- [What this task involves]: Only the lines from the one with "Screen dimensions: 1184x718" through the last line of the material below belong in the answer, copied exactly and without pictures.

Data records START

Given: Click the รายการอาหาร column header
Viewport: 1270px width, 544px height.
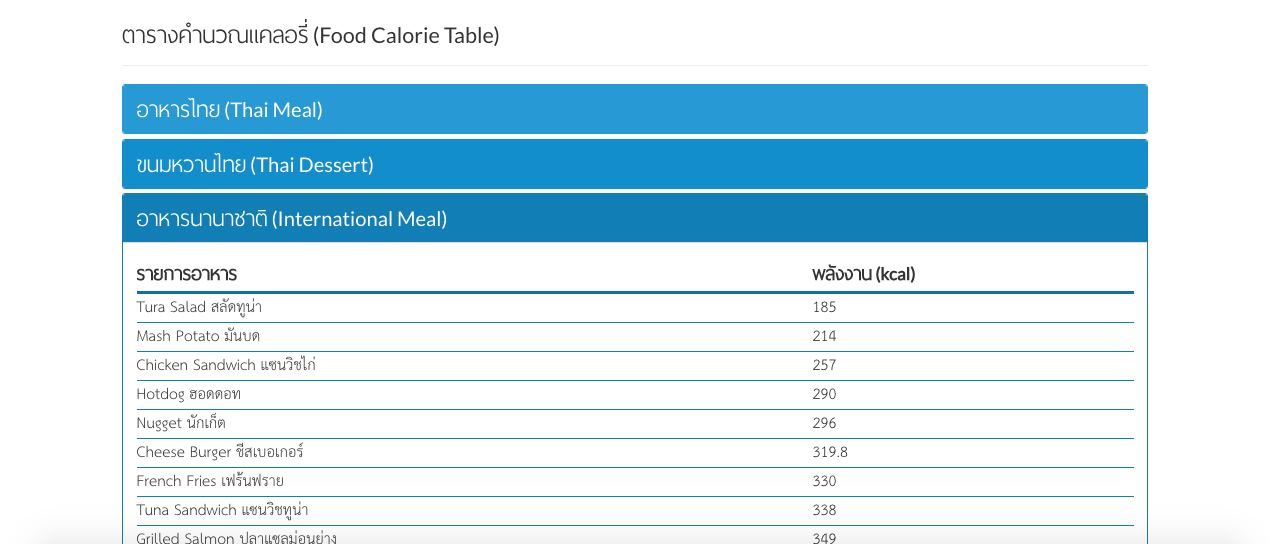Looking at the screenshot, I should [x=186, y=274].
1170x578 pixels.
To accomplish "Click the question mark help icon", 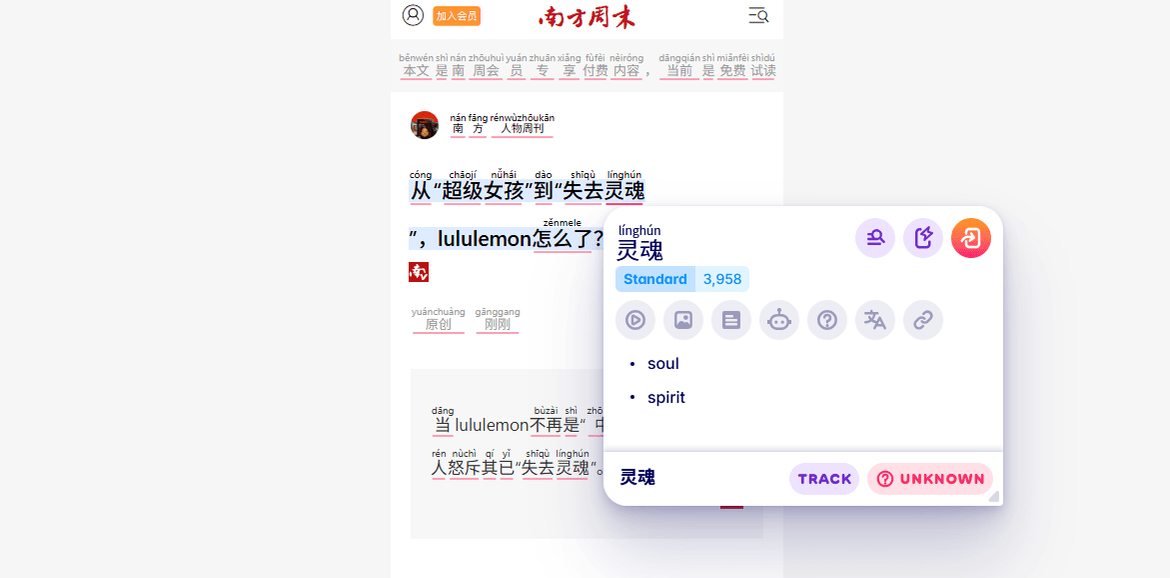I will click(x=827, y=320).
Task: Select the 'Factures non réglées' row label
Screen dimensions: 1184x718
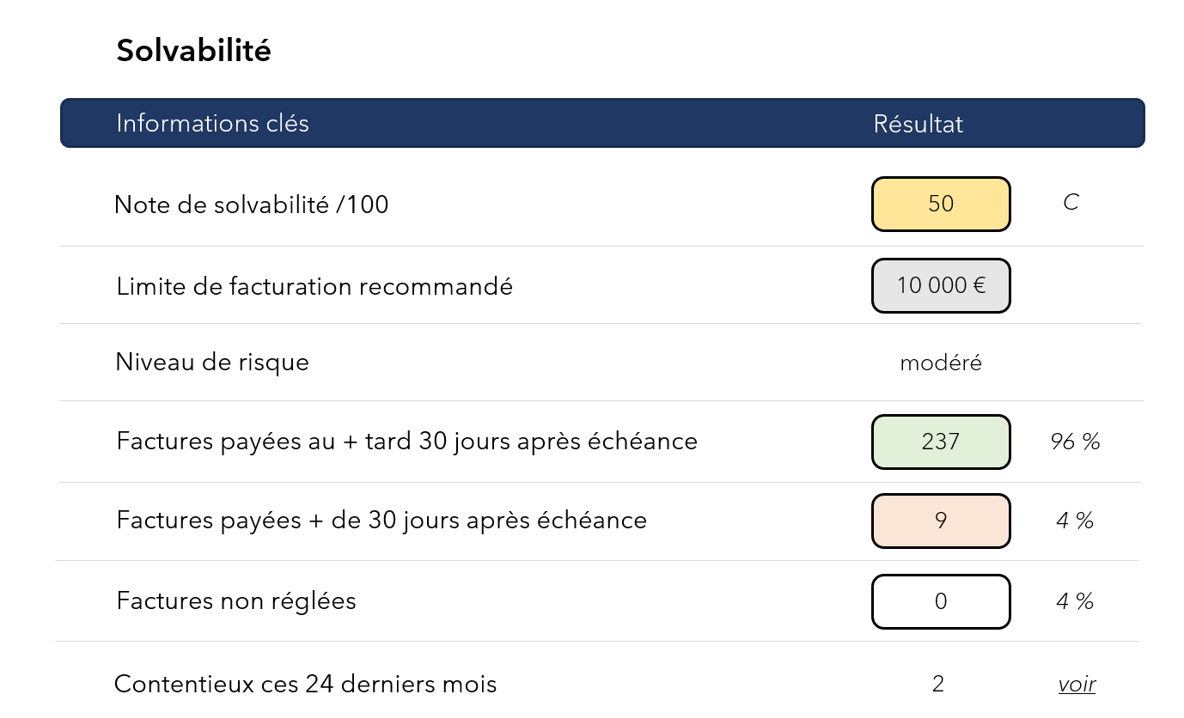Action: (x=236, y=601)
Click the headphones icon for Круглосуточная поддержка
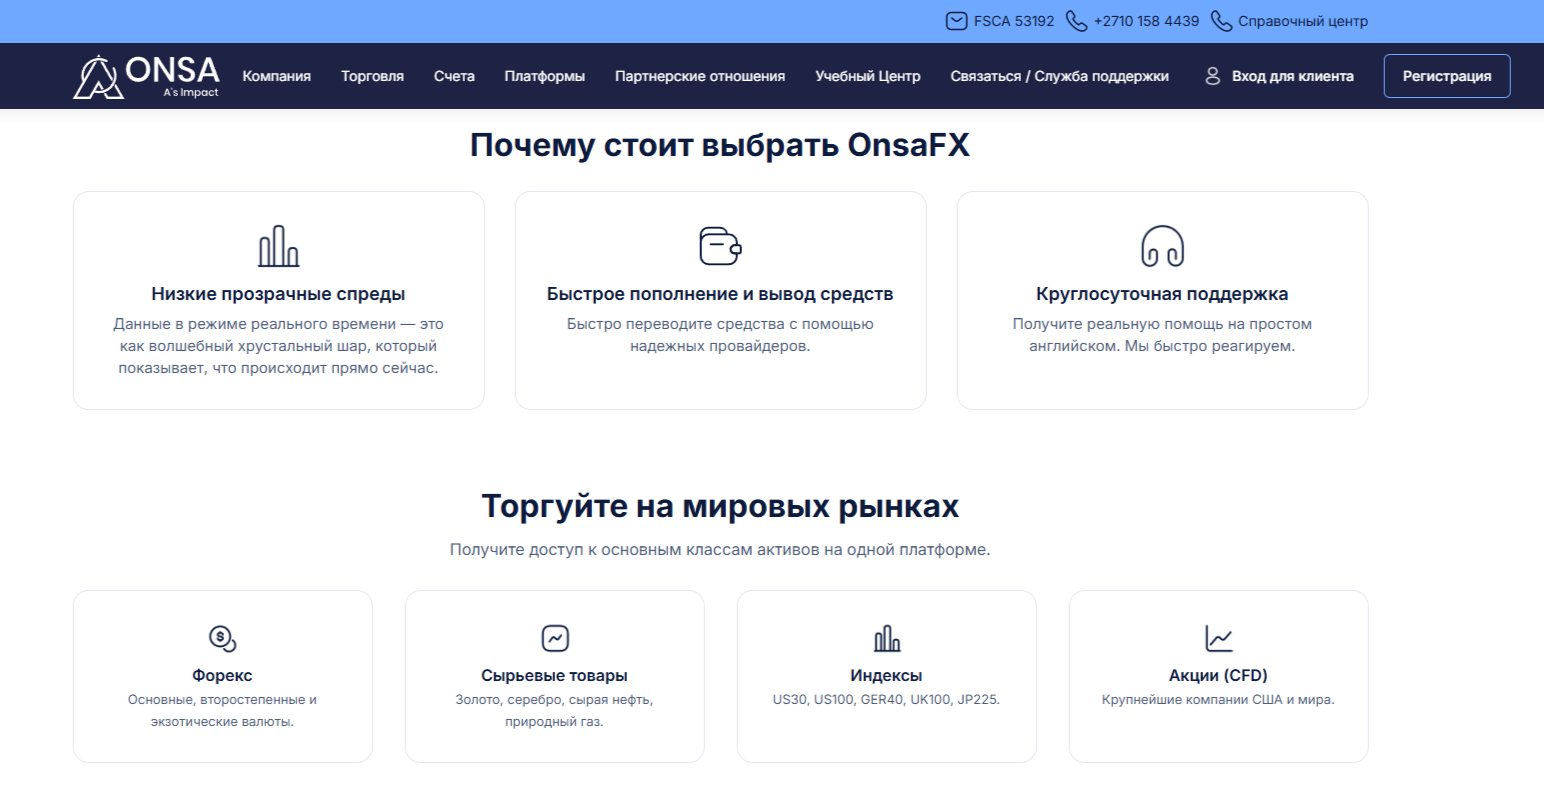1544x787 pixels. tap(1162, 246)

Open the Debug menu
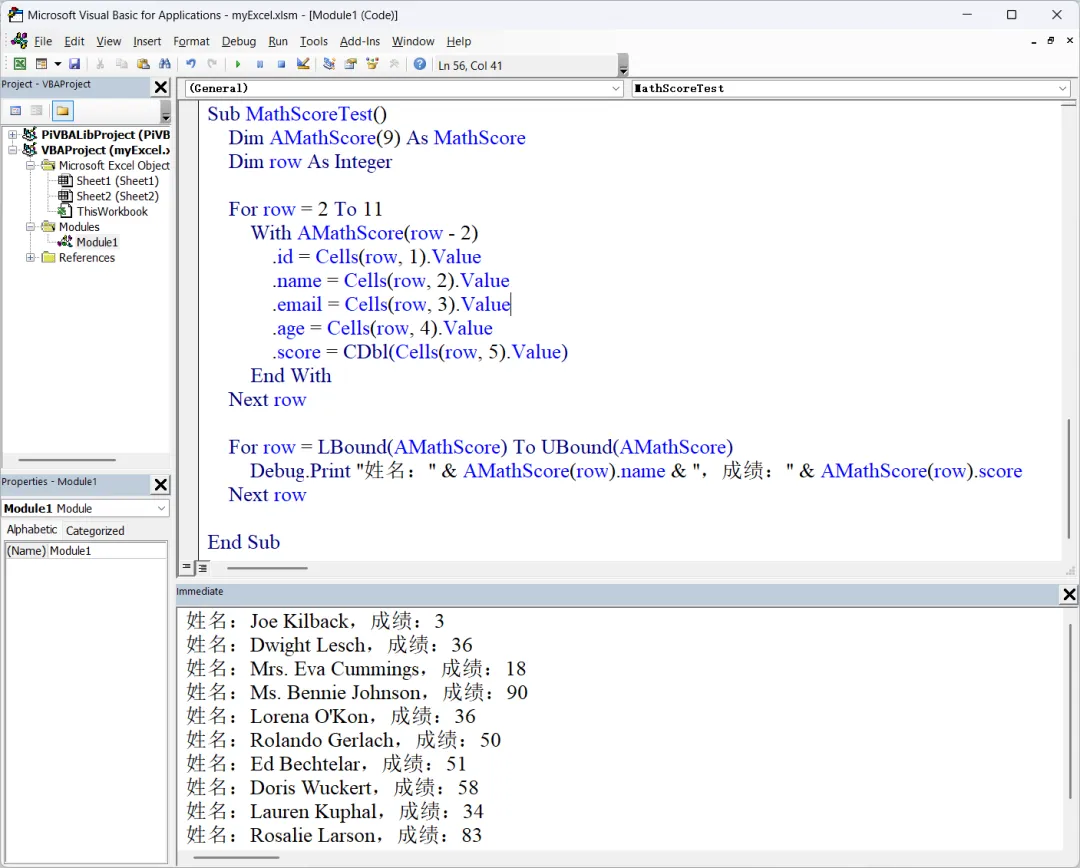[238, 41]
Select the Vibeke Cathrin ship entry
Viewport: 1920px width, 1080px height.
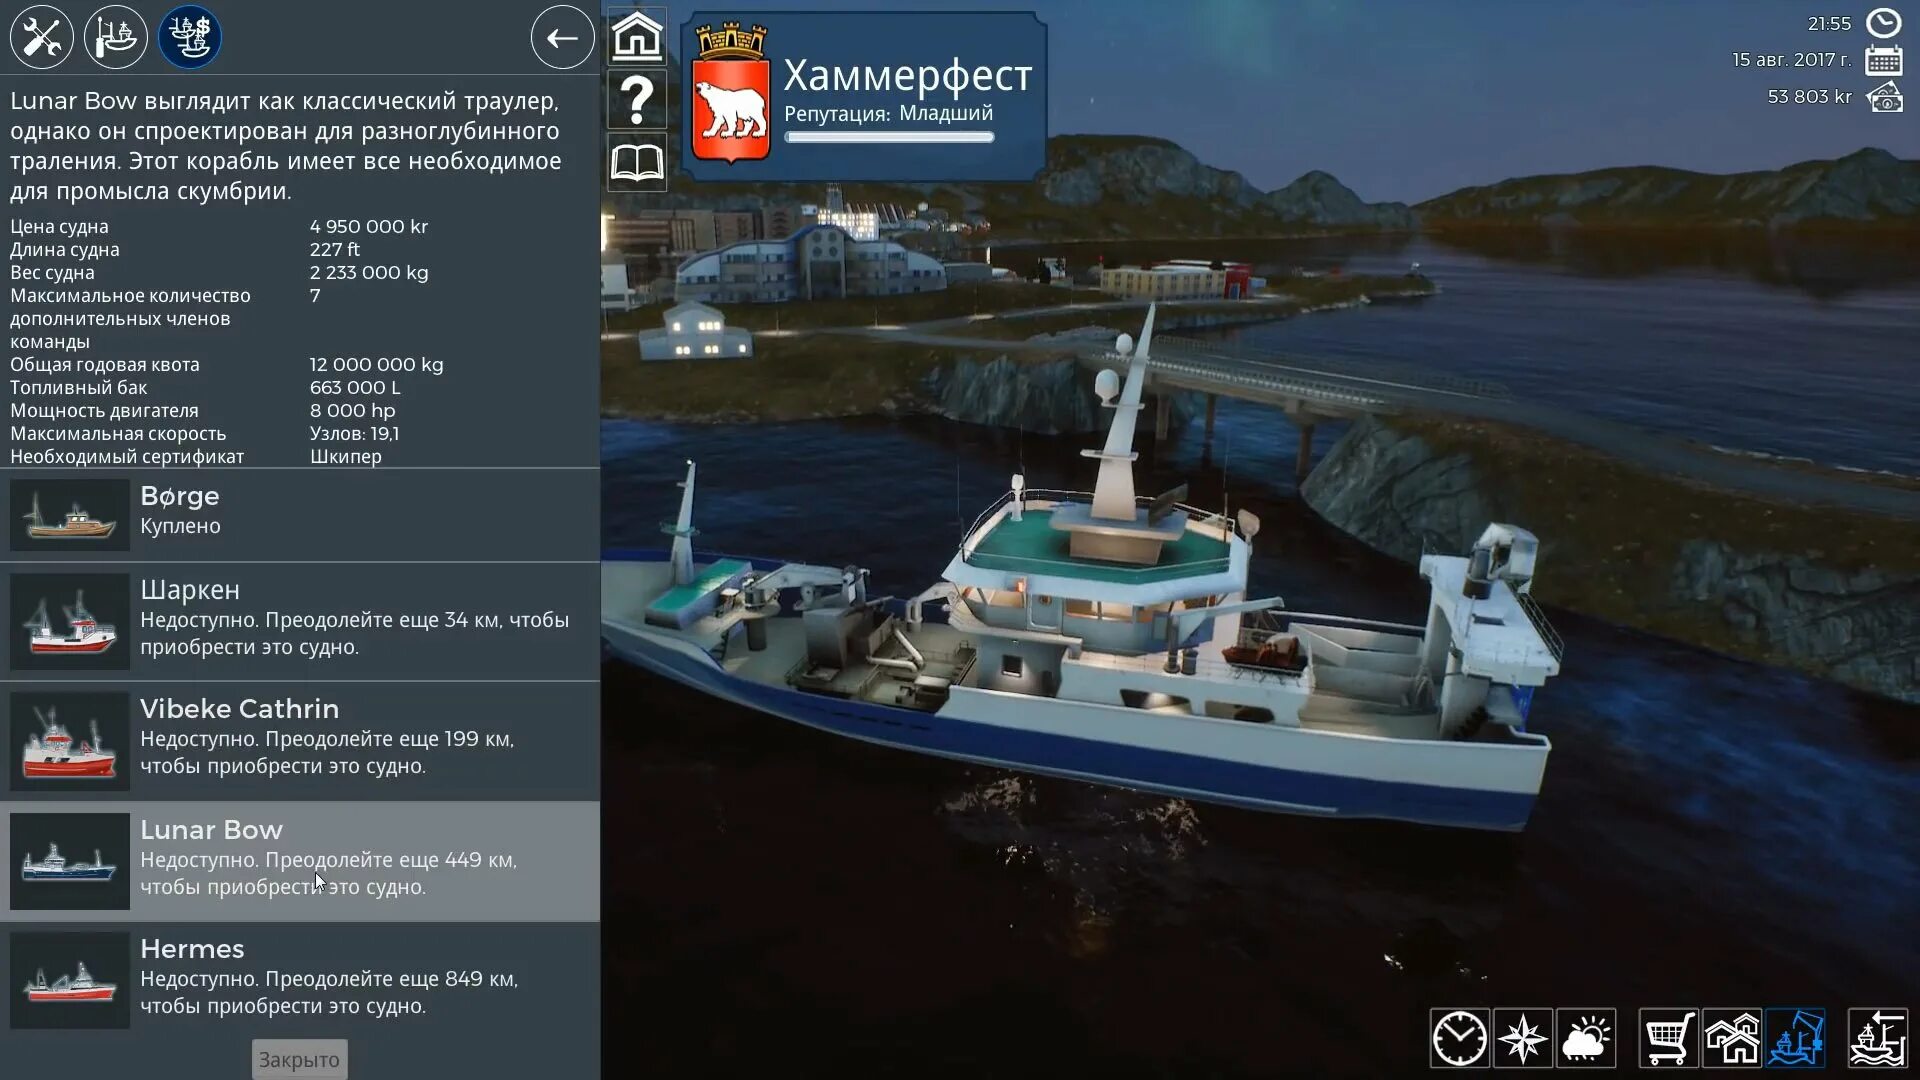[300, 741]
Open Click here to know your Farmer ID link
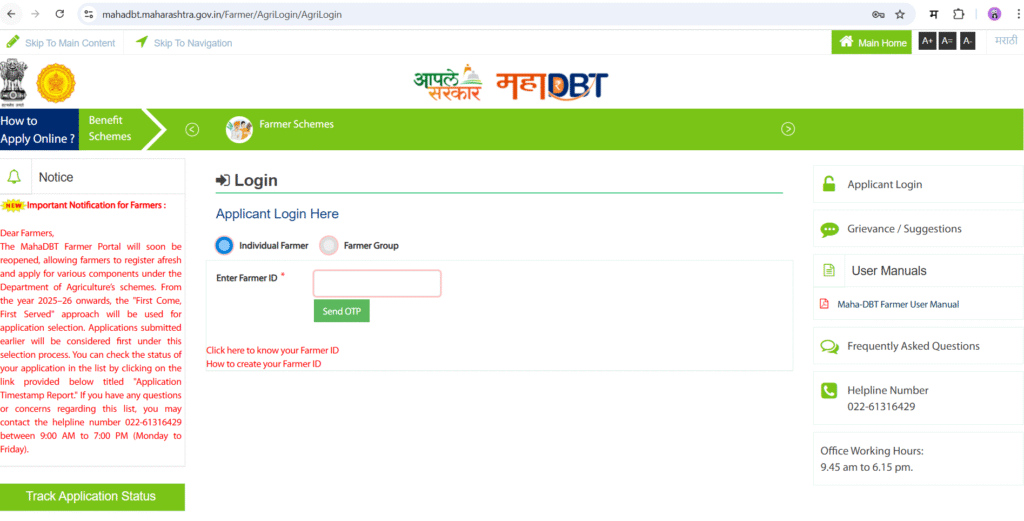Viewport: 1024px width, 521px height. [x=272, y=350]
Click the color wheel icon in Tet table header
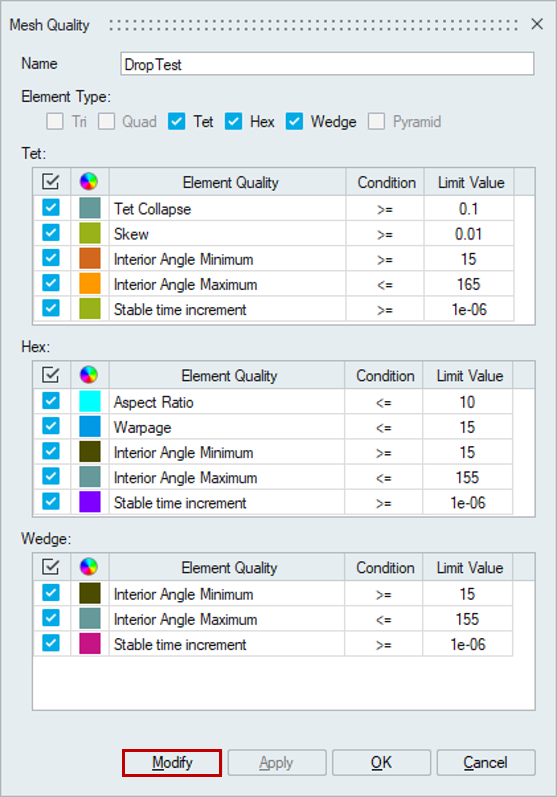Image resolution: width=557 pixels, height=797 pixels. [89, 181]
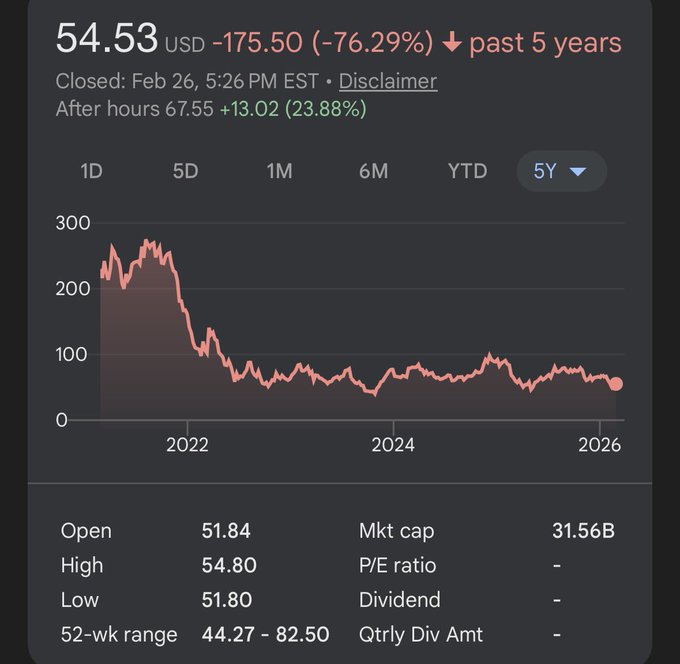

Data records END

- [Response for this exercise]:
Screen dimensions: 1184x718
Action: (x=236, y=601)
Click the headphones icon for Круглосуточная поддержка
1544x787 pixels. tap(1162, 246)

Open the Debug menu
[238, 41]
Select the Vibeke Cathrin ship entry
Viewport: 1920px width, 1080px height.
[300, 741]
Open Click here to know your Farmer ID link
Viewport: 1024px width, 521px height. [x=272, y=350]
Click the color wheel icon in Tet table header
Image resolution: width=557 pixels, height=797 pixels. [89, 181]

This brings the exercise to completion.